[Records from a data source]

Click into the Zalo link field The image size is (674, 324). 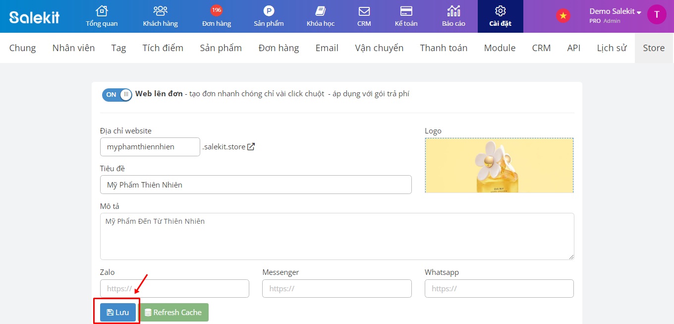(174, 288)
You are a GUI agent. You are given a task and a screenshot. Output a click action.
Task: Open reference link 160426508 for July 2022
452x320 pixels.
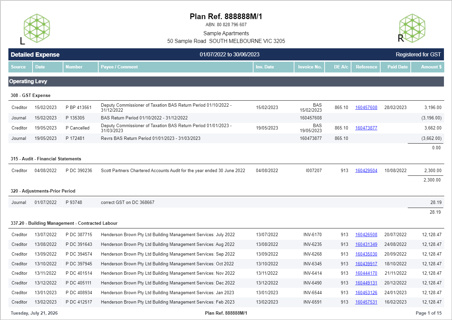[x=366, y=235]
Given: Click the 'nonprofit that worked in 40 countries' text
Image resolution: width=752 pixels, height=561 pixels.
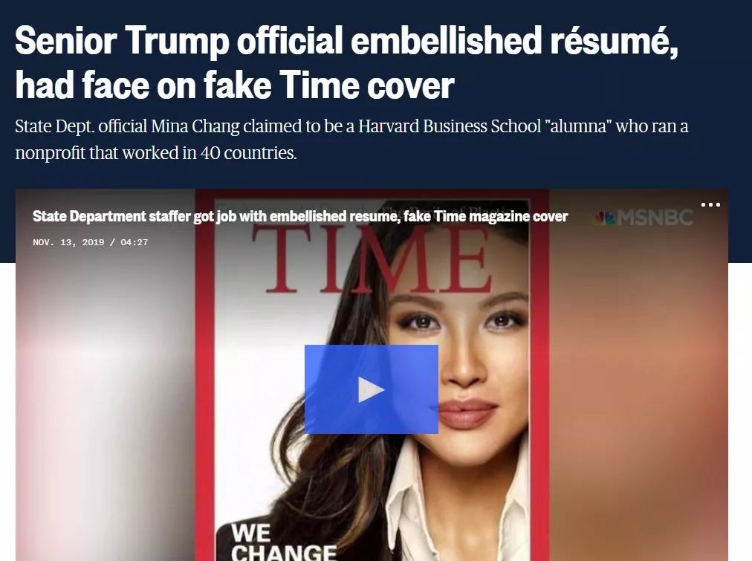Looking at the screenshot, I should 156,153.
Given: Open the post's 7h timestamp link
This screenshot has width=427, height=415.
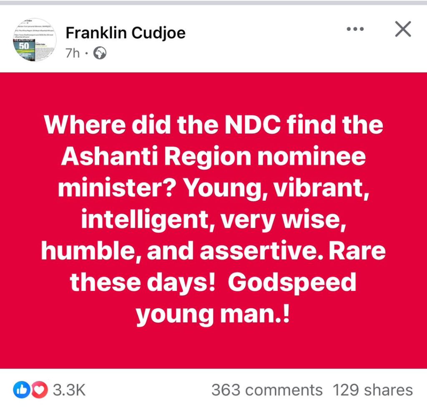Looking at the screenshot, I should (73, 53).
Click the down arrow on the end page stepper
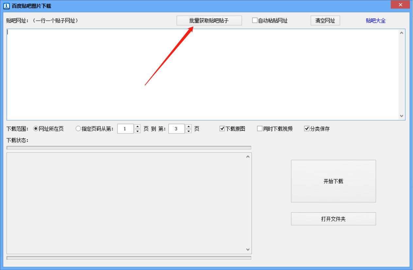 [x=189, y=130]
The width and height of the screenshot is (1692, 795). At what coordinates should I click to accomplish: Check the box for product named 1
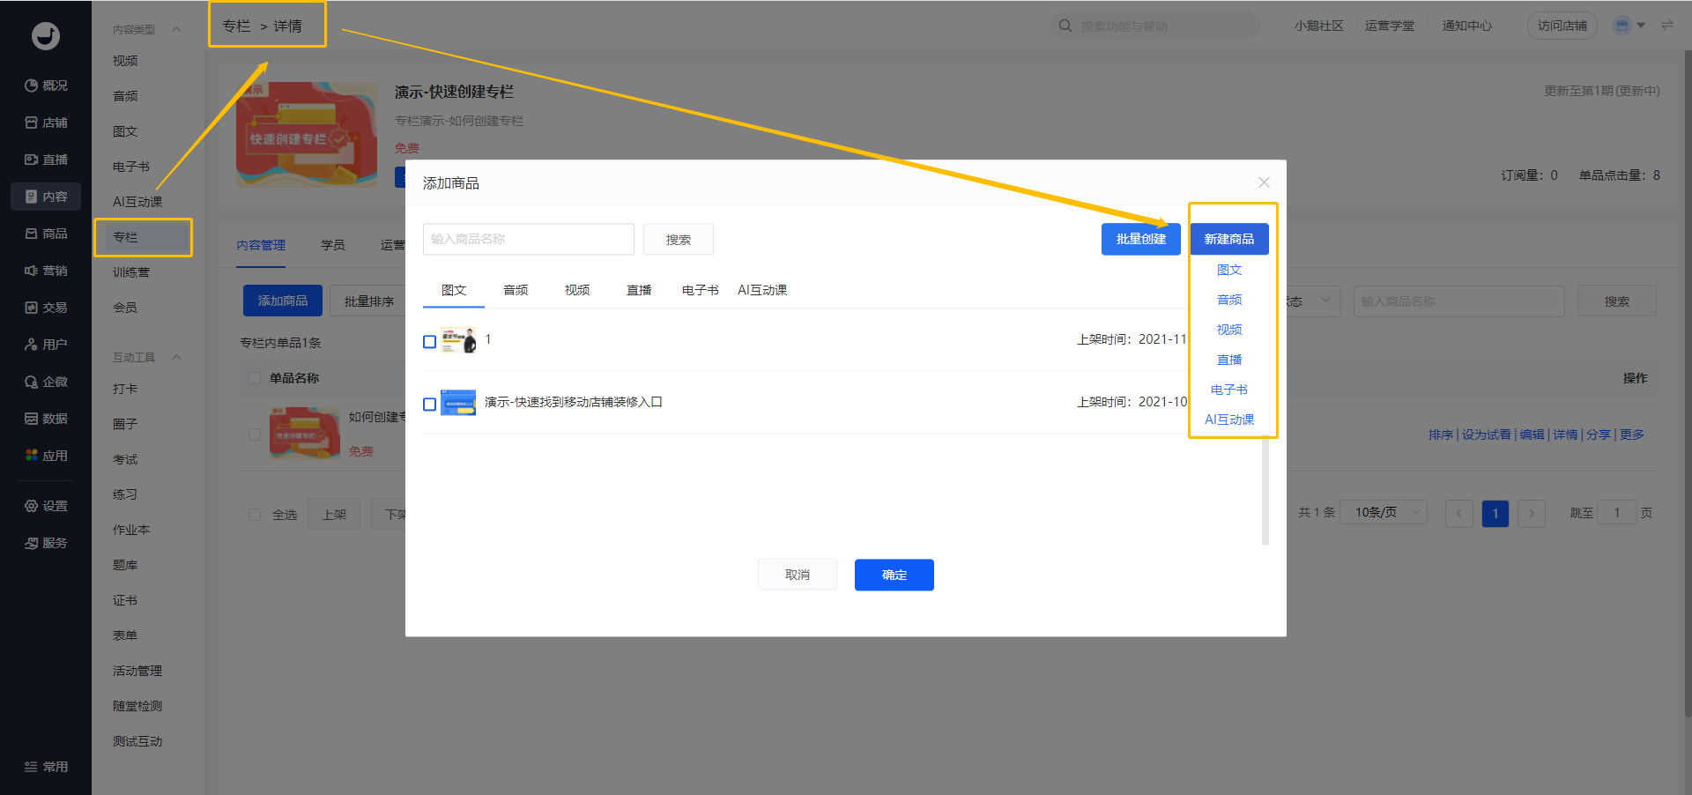pos(430,342)
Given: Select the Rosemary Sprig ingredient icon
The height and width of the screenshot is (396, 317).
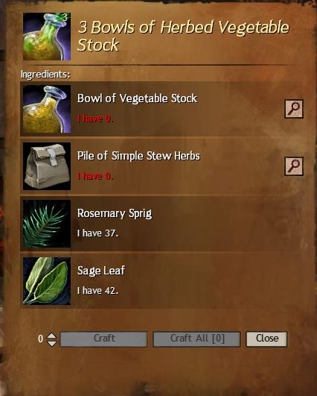Looking at the screenshot, I should pyautogui.click(x=47, y=224).
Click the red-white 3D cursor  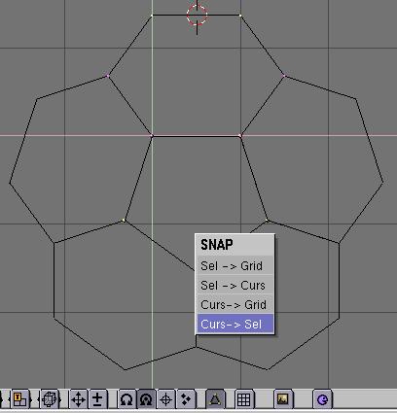click(x=197, y=16)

The problem — Scan the data for lines containing "Open" and copy all of them.

Completed task —
Task: Open reference link 160426508 for July 2022
Given: Open the post's 7h timestamp link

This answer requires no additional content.